Saranno Piacenza e Treviso le protagoniste della finale scudetto della ventiquattresima edizione del campionato Under 19 di Serie D, in programma domenica 14 giugno alle ore 11 allo stadio “Città dell’Aria” di Guidonia Montecelio (diretta su Vivo Azzurro Tv e canale YouTube della LND).
Questo il verdetto delle due semifinali giocate oggi pomeriggio al “Francesca Gianni” di Roma, dove i biancorossi hanno battuto per 5-2 i campioni in carica dell’Ostiamare nella gara delle 16.30, mentre i trevigiani hanno superato 4-1 la Virtus Francavilla nel match delle 18.30.
Trascinati da un Brena in stato di grazia (quattro reti oggi per il numero 7 degli emiliani), il Piacenza ha spento le speranze dei lidensi di confermarsi campioni d’Italia. Netta la supremazia in campo dei ragazzi di Yasser Rouissi, in panchina al posto dello squalificato Colicchio. La gara si sblocca al 29’ col primo gol di Brena su assist di Maserati, poi lo stesso attaccante replica prima che l’arbitro Arnese di Teramo mandi tutti negli spogliatoi per l’intervallo. La ripresa si riapre subito nel segno di Brena: tris dopo un minuto dopo la combinazione con Guidone, infine il poker personale al 51’, questa volta con l’aiuto di Bergamaschi. Cinque minuti più tardi arriva anche la cinquina a firma Trombetta, che tra i grandi ha esordito l’8 ottobre scorso nella partita di Coppa Italia contro il Progresso (per lui anche 2 presenze in campionato). I lidensi di Mario Di Marco trovano lo scatto d’orgoglio accorciando al 63’ con Caporuscio e all’84 con il rigore trasformato da Serrao.

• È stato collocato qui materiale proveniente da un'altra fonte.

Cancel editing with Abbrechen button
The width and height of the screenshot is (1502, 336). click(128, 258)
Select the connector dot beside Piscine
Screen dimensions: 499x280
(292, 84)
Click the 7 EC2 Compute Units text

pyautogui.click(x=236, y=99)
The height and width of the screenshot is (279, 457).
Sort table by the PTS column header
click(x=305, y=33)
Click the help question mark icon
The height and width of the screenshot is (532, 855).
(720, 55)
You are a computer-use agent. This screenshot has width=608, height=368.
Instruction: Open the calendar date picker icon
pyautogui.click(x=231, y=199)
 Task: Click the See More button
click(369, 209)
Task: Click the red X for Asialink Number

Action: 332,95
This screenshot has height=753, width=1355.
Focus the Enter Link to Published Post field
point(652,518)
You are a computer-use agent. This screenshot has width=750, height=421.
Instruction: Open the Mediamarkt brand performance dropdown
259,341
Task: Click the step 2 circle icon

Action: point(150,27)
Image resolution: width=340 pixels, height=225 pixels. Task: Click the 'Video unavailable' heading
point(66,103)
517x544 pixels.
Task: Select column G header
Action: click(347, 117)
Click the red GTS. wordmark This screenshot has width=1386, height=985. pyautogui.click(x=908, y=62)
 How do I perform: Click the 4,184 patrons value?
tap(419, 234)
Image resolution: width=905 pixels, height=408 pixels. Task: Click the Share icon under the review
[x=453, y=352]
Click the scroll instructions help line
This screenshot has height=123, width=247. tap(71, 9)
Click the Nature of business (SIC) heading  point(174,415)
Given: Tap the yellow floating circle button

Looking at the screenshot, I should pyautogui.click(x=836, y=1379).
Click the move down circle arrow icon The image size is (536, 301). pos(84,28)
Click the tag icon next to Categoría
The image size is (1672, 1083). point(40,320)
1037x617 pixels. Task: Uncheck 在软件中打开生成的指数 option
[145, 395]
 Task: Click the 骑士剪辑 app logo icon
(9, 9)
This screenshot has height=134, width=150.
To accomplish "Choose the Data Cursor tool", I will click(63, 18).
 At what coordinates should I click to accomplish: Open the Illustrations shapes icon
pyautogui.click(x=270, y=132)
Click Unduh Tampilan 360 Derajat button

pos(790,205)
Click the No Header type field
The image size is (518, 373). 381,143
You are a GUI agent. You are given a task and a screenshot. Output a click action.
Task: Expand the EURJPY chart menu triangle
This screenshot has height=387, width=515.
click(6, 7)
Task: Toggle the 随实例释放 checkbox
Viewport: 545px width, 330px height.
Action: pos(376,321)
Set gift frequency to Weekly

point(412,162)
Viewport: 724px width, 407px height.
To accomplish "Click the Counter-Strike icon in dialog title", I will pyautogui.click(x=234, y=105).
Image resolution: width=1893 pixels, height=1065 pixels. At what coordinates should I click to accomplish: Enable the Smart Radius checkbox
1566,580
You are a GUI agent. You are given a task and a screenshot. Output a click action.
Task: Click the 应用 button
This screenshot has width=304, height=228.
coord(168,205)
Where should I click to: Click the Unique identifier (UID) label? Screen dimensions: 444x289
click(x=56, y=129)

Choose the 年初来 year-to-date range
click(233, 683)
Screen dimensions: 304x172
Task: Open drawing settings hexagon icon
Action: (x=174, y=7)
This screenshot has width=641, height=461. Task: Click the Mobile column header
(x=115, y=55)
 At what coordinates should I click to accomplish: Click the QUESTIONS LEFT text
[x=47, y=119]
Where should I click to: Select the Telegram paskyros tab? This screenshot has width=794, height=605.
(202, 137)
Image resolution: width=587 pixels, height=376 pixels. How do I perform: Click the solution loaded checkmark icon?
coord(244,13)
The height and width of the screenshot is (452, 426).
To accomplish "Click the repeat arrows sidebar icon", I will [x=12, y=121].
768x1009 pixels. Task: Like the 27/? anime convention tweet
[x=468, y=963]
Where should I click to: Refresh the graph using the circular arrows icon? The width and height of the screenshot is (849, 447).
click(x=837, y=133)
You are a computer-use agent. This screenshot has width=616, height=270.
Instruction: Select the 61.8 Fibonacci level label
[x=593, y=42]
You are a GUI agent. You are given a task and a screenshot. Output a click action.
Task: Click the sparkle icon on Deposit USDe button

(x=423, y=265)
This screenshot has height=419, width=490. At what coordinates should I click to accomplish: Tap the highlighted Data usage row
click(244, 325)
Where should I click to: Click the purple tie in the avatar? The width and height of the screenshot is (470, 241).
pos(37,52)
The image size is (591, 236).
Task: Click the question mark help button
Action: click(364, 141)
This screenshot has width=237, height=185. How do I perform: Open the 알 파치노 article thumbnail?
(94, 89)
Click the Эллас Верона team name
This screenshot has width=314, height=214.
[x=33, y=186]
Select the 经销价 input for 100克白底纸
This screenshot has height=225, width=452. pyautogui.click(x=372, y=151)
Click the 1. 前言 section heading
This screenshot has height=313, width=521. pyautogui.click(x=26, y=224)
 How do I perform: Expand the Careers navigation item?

Discorso simile nel confronto tra il Treviso e la Virtus Francavilla. La formazione di Fabio Dal Bo ci mette appena tre minuti ad indirizzare il match: apre dopo neanche un minuto Dal Corso, poi Cecchin sigla a poca distanza il raddoppio. Dopo l’avvio shock, i brindisini provano a riorganizzarsi per rientrare in partita. Bellanova accorcia al 23’ della ripresa, ma la gioia dura appena un attimo perché il Treviso piazza il tris al 27’ con Pizziola. A chiudere definitivamente i conti la rete di Fraresso al 39’.